Though Signature was more well-rounded that Silvergate, where 68% of the deposits exited as crypto’s disastrous 2022 wound down, Gruenberg said Signature still had one-fifth of its deposits from the digital-assets industry at the end of 2022.

“Signature Bank, like Silvergate, experienced deposit withdrawals and a drop in its stock price as a consequence of disruptions in the digital-asset market due to failures of several high-profile digital-asset companies,” Gruenberg said.

Silvergate, a small, La Jolla, Calif.-based bank, was almost entirely reliant on the crypto sector and was doomed when many of the businesses had to pull out their cash. But it managed to execute an unusual self-liquidation that spared the FDIC from taking it into receivership, as it did with the two larger institutions.

At the Fed, Barr admitted the final collapse of Silicon Valley Bank caught agency supervisors off guard, even though they had spent months admonishing the bank and restricting its growth because of poor management.

Barr said the bank was a “textbook case of mismanagement.” And its government minders were well aware it had serious problems. In 2021, the supervisors found issues with its liquidity management, and in 2022, they determined an array of problems with board oversight, risk management and internal auditing, Barr said. That summer, they dropped the bank’s management and governance ratings to alarm-bell levels, subjecting it to growth restrictions.

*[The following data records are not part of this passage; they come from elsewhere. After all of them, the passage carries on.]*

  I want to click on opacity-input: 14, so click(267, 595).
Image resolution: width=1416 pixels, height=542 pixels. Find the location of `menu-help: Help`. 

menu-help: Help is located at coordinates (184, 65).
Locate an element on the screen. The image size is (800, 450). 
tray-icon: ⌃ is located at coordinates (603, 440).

Five months ago, the bank’s supervisors from the Fed met with managers from the bank to let the managers know their interest-rate risks were unacceptable. The supervisors brought those concerns to the Fed’s Board of Governors last month.

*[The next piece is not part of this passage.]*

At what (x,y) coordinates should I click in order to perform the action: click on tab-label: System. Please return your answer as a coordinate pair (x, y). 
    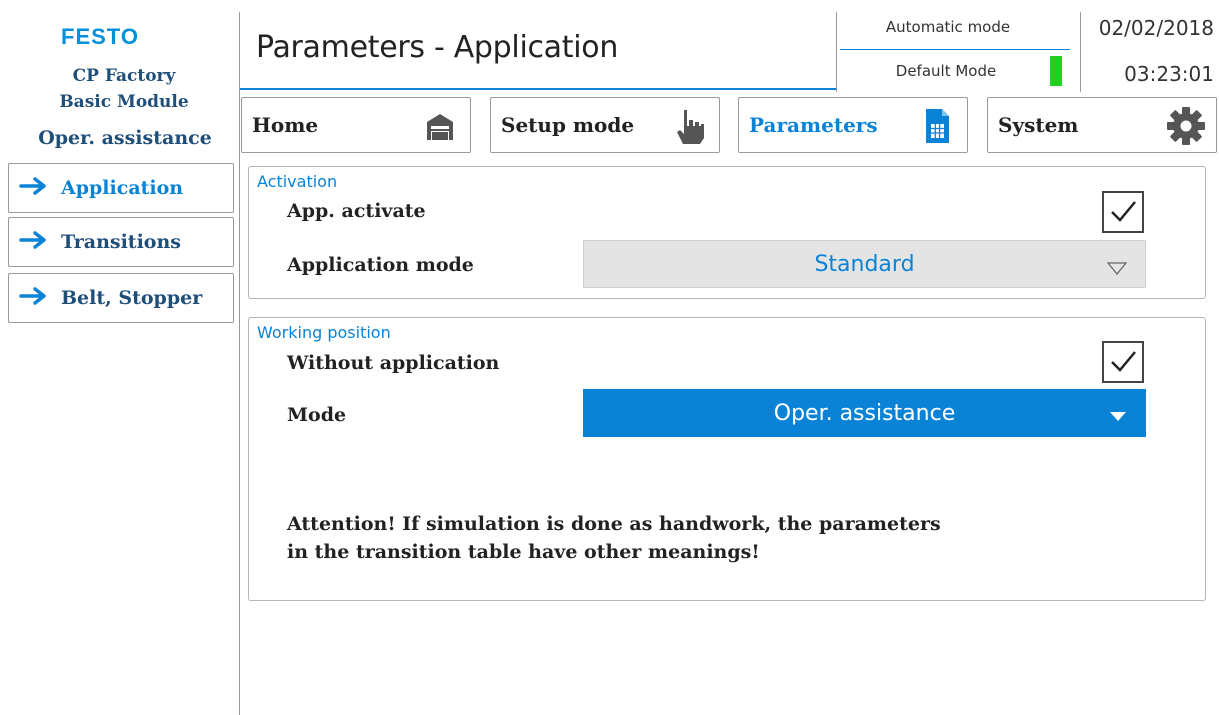
    Looking at the image, I should click on (1038, 125).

“Staff relayed that they were actively engaged with SVB, but as it turned out, the full extent of the bank's vulnerability was not apparent until the unexpected bank run on March 9,” Barr said.

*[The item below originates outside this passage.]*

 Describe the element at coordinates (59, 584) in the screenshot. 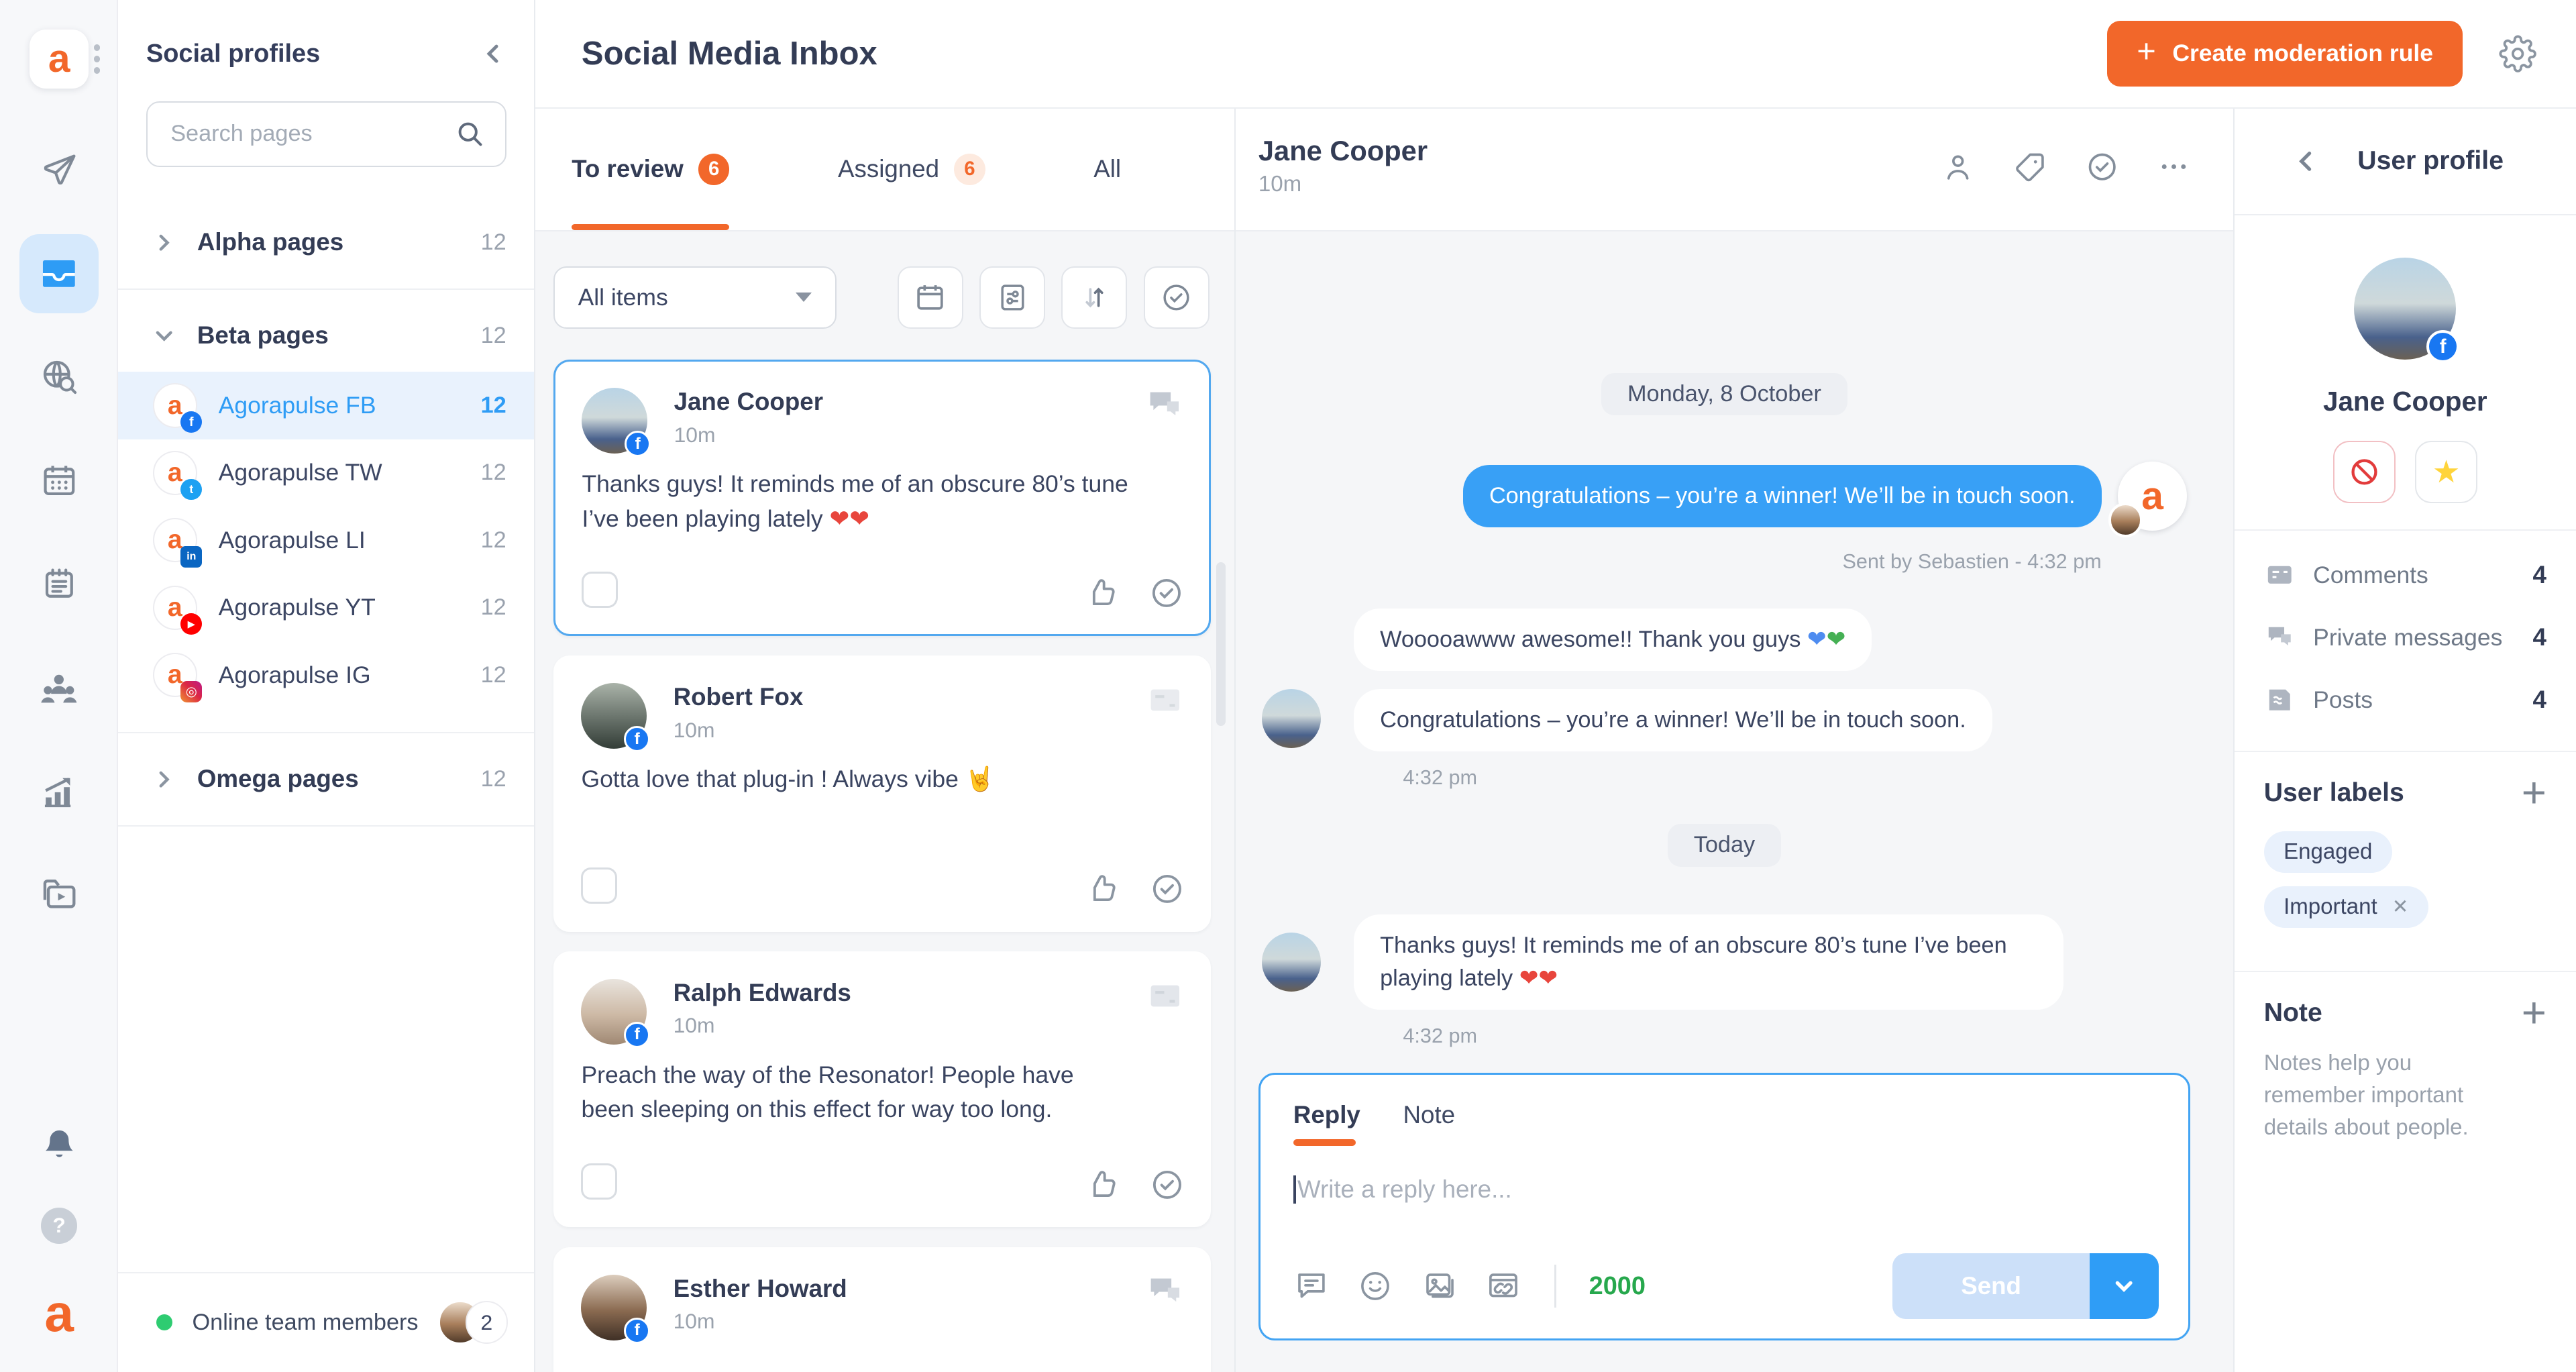

I see `rail-item-reports` at that location.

While the FDIC and Fed conduct their reviews of what went on inside the banks, the regulatory agencies – FDIC for Signature and Fed for Silicon Valley – are reviewing their own actions in the run-up to two of the largest banking failures in U.S. history.

Gruenberg’s FDIC will also be trying to figure out how to replenish the damage to what had been a $128 billion insurance fund.

The Senate Banking Committee hearing will come ahead of the House Financial Services Committee’s own hearing examining the collapses on Wednesday.